This does actually matter for Asia
I've argued, publically on occasion, that the Brexit mess is a local/regional issue. Here in Asia, it has been a source of some confusion, even amusement (unless you hold a UK or Irish passport), but something that is happening 7000 miles away in a distant corner of the Atlantic.
That was true whilst it looked like some sort of deal, however bad, was likely to be agreed. That would have delivered a transition period, time for an actual trade deal to be cobbled together. Time to prepare.
The rising prospect of a no-deal Brexit changes that. It raises the prospects of a disorderly mess in the real economy. And in financial markets, a flight to safety. The UK is not the only country involved, much of the EU will also suffer, though not as badly. US Treasuries will offer the usual sanctuary, as will the USD. Both the EUR and GBP will drop against the USD, the GBP by the most. JPY and CHF will also gain as usual in such circumstances. In Europe, Bunds will look the bond of choice, with the 10Y Bund becoming even more negative.
A stronger USD, of course, means weaker Asian FX, and that poses threats to some economies, especially those with already very high real rates, which should have been looking at those as a potential source of future stimulus if lowered. It is helpful that the newsflow from China seems to have taken a positive turn, but the next 10 days could shift the balance in a more negative direction again.
Time is running out, April 12th is now only a little over a week away and Parliament seems stuck for answers.
Korean CPI falls - time for a rethink at the BoK
With headline inflation in South Korea only 0.4%YoY (March 2019 figure), and core inflation not much higher at 0.9%. The subcomponent CPI falls were broadly based and subsumed an increase in transport costs coming from rising oil prices. This looks weak. Meanwhile, the domestic economy is stagnating together with a decline in export demand. I can think of no good reason why the BoK should not reverse the November 2018 rate cut. It needn't hang about either. We currently forecast a 3Q19 cut. Scrub that. There is no point in them waiting. Make that a 2Q19 cut, and there is a good chance that it is not the only one this year.

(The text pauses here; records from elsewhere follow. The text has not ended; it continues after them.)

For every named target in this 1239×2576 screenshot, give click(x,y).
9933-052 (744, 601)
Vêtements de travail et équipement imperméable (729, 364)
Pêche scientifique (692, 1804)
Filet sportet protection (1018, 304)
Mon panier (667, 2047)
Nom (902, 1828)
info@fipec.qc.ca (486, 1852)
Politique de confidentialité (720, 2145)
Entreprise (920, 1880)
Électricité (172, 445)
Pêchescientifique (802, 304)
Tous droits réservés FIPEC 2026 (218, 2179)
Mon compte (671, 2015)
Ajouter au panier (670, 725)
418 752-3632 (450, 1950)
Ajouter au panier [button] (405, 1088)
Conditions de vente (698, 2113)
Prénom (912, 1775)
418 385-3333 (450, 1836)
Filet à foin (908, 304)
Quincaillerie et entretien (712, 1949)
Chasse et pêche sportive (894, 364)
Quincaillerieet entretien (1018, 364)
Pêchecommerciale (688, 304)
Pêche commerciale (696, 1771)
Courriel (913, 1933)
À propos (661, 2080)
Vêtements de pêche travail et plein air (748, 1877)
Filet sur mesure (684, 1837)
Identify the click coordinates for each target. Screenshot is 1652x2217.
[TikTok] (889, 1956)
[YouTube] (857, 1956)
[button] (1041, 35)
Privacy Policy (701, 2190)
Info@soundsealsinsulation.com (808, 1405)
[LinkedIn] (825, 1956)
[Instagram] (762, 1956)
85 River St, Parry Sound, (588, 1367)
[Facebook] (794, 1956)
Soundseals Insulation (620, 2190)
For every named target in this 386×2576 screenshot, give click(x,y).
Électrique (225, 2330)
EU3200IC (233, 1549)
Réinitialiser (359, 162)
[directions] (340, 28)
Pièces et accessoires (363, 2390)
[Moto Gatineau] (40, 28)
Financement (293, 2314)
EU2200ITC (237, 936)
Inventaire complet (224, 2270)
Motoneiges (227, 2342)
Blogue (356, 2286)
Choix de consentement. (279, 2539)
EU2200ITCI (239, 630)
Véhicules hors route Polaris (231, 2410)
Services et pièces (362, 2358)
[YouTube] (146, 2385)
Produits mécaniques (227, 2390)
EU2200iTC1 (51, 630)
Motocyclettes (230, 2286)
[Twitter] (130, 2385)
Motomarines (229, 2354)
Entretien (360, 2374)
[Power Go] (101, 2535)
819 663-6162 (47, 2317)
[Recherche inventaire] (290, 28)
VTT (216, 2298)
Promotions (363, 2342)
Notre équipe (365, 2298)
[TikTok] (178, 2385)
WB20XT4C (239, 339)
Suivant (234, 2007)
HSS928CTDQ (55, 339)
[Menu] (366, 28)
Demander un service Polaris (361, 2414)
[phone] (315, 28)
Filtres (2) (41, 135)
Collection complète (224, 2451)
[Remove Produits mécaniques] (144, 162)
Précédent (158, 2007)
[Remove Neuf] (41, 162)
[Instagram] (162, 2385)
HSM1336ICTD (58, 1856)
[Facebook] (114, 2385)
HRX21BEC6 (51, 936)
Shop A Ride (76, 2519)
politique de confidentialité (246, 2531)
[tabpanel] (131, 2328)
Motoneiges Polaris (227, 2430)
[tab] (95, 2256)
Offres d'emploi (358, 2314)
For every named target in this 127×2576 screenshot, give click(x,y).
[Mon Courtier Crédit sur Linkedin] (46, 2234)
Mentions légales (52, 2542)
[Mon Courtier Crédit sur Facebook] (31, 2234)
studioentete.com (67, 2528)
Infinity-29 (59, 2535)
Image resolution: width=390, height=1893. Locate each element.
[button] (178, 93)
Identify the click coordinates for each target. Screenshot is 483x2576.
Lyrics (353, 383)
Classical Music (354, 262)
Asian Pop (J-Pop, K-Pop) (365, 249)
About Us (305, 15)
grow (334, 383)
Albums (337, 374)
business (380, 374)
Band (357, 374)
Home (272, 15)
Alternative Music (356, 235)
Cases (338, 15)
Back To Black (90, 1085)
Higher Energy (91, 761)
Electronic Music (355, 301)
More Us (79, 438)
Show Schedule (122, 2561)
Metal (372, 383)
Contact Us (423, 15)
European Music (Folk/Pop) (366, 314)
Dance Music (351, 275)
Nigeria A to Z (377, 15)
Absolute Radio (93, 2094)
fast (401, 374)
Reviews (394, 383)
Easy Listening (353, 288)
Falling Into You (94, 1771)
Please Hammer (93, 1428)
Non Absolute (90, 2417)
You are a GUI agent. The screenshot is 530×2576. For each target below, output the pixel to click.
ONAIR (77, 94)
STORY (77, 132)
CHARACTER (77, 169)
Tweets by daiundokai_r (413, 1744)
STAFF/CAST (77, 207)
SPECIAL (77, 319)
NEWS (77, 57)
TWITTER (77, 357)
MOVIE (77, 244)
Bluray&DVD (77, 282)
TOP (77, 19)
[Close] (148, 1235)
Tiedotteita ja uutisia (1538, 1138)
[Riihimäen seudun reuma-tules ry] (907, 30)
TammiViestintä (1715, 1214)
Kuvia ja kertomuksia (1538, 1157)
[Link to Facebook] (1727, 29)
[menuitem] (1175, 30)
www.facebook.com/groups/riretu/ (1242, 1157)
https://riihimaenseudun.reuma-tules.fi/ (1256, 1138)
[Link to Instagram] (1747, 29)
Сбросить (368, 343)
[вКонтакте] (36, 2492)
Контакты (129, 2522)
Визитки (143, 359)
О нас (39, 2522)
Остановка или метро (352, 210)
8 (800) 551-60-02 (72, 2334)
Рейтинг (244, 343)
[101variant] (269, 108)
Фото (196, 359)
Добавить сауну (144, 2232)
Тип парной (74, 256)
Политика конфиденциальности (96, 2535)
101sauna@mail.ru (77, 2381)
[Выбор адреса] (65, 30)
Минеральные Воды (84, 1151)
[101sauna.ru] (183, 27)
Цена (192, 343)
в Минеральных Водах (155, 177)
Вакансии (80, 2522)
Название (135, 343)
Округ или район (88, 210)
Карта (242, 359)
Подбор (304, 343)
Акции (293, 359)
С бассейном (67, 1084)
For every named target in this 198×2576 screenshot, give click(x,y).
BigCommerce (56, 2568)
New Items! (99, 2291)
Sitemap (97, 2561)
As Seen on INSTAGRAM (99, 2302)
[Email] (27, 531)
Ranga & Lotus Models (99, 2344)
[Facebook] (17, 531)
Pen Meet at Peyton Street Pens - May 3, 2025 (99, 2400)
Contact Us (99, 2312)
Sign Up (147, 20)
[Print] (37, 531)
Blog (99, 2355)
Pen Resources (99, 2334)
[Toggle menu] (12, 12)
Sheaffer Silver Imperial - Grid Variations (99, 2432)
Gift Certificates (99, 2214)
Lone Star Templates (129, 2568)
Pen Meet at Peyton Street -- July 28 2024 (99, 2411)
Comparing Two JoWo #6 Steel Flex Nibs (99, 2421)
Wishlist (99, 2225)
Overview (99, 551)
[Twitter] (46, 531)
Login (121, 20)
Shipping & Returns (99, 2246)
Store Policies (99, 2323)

We'll wait a bit more before we throw another cut into the forecast, but that's where we are leaning. Our 1150 USDKRW forecast for 2Q 2019 is not looking so daft today.
RBA and budget in Australia
The RBA will most likely leave rates on hold today, though pressure on them to ease is still lingering. That said, yesterday's moderating home price declines, and improved business sentiment, together with a more positive outlook from China mean that we still think "on hold for the foreseeable future" is the more likely outcome. Building approvals data today are not likely to help that story, but won't utterly derail it either.
Today's budget will also likely help foster a "no-change" outlook, with tax cuts widely expected as a pre-election give-away. Look for the timing of the return of the budget surplus to be postponed past 2020. Blame will likely be placed on "overseas" conditions.
Short break in proceedings
And finally, as I gear up for a short break in the EU, whilst I still have visiting rights, my not-quite daily notes will be on hold for a couple of weeks. My excellent colleagues will, of course, keep up their regular release of notes on the region's data releases, and ASEAN bytes will continue while I weed the French garden.